Maints exégètes, qui tentent de démontrer que la communauté des premiers adeptes de l’Islam, « religion non violente », ont eu recours à la guerre uniquement dans un cadre « défensif » considèrent que cette campagne fut nécessaire, de par la faute des Qorayshites, qui refusaient l’accès de La Mecque aux pèlerins musulmans. Mais, outre qu’il y a là une forme de sophisme évident, la conquête de La Mecque ne fut pas le seul fait d’armes des Musulmans, qui, depuis la fuite de Mohamed à Médine, attaquaient régulièrement, avec plus ou moins de succès, le commerce caravanier mecquois. Une pratique de la razzia d’ailleurs assez répandue dans le comportement des tributs bédouines de l’époque. Certes, l’exégèse voudrait que ces razzias fussent elles aussi « défensives », puisqu’elles auraient répondu à la confiscation par les autorités qorayshites des biens des partisans mecquois du Prophète qui avaient fui avec ce dernier.
Ces campagnes, pour « défensives » qu’on puisse les prétendre, ne se sont pas moins conclues pour autant par l’expansion territoriale d’un « État islamique », dont le centre politique fut d’abord Médine, puis La Mecque, et dont le souverain autocrate était le Prophète Mohamed, agissant, commandant et ordonnant au nom de Dieu et en vertu du Coran, qu’il composait au fur et à mesure que se développait son royaume, légiférant, jugeant et ordonnant par ce biais, dictant sourate après sourate, en abrogeant même certaines des paroles divines, lorsqu’elles ne correspondaient plus aux impératifs politiques, militaires ou sociaux du moment.
Ainsi en va-t-il ne nombreux passages du Coran qui réglementent la guerre avec précision et codifient les comportements à adopter envers les prisonniers, les non-combattants, les biens privés, mais aussi les questions de succession des guerriers décédés, d’héritage, etc.
Les Hadiths rapportent que Mohamed avait mis en place un réseau d’espionnage efficace qui lui permettait de préparer ses campagnes, dont il prenait généralement lui-même le commandement : si le commandement de quelques batailles a été laissé au soin de proches en qui il avait confiance, notamment de son oncle Hamza, le Prophète a directement conduit près d’une quinzaine de guerres.
Mais la liste des expéditions armées ordonnées par Mohamed est longue et il n’est pas utile d’en faire état au-delà de quelques exemples à dessein d’illustrer le propos, et de faire mention dans cette perspective de la guerre menée en 627 contre la tribu juive des Banu Qorayza, qui s’étaient alliés aux Qorayshites, laquelle se termina, après un siège d’un mois, par l’anéantissement de la tribu ennemie et la décapitation de plusieurs centaines de ses guerriers… Ou bien la bataille de Mutah, village chrétien du nord de la péninsule, qui fut envahi en 629, où l’armée de Mohamed défit le corps expéditionnaire byzantin envoyé à la rescousse des Ghassanides, tribu arabe chrétienne vassale de Constantinople ; très satisfait de la victoire, le Prophète ordonna plusieurs jours de fête et décora le commandant de l’armée, Khalid Ibn al-Walid, du titre éloquent de « Seiful Allah » (« l’Épée de Dieu »).
Plus simplement encore, il suffirait de faire état du livre de l’historien arabe Abdullah Muhammad al-Waqidi, lequel rédigea au VIIIème siècle une « vie du Prophète », sous le titre évocateur d’Al-Kitab al-maghazi (Le Livre des batailles)…
Mohamed sut par ailleurs habilement exploiter le contexte politique bédouin et jouer sur les alliances intertribales et, inversement, sur les querelles ancestrales pour contrer ses ennemis.
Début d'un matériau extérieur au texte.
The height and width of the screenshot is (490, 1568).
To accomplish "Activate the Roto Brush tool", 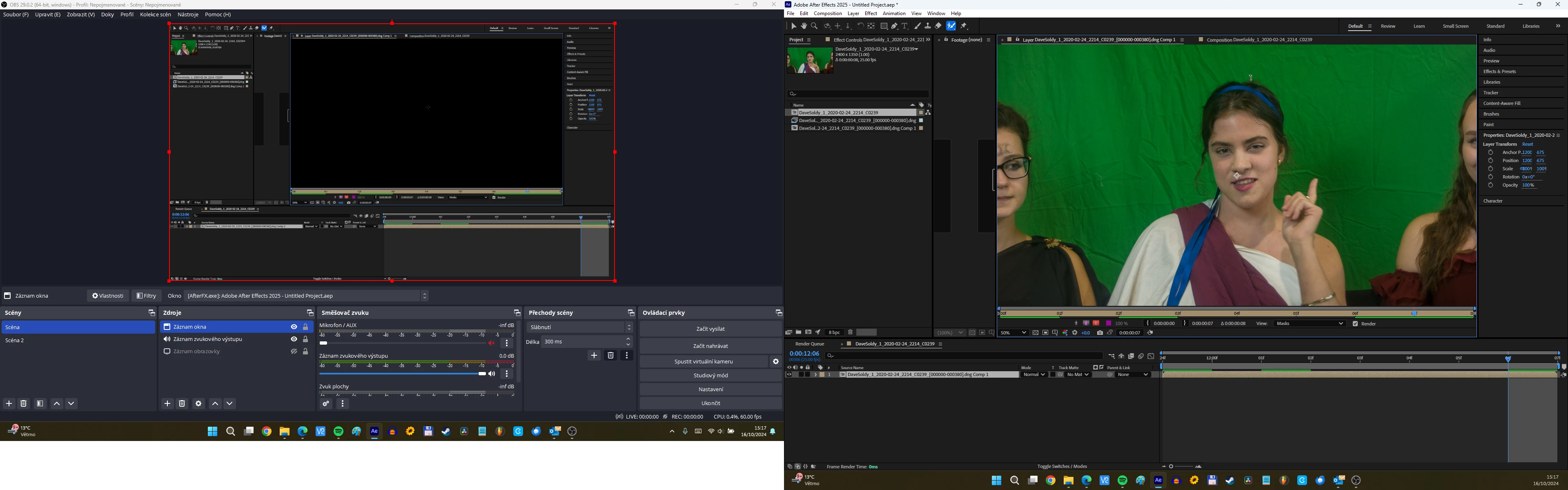I will point(951,26).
Ainsi en fut-il, entre autres, des accords passés avec les tribus juives de Médine, avant qu’elles fussent par la suite expulsées du Califat naissant.
Mohamed n’est pas un prophète dont « le royaume n’est pas de ce monde » et qui sépare « ce qui est à César et ce qui appartient à Dieu » ; il a passé sa vie entière à soumettre les tribus de la Péninsule arabique dont le territoire, à sa mort, était unifié en un État centralisé où le pouvoir politique et la religion...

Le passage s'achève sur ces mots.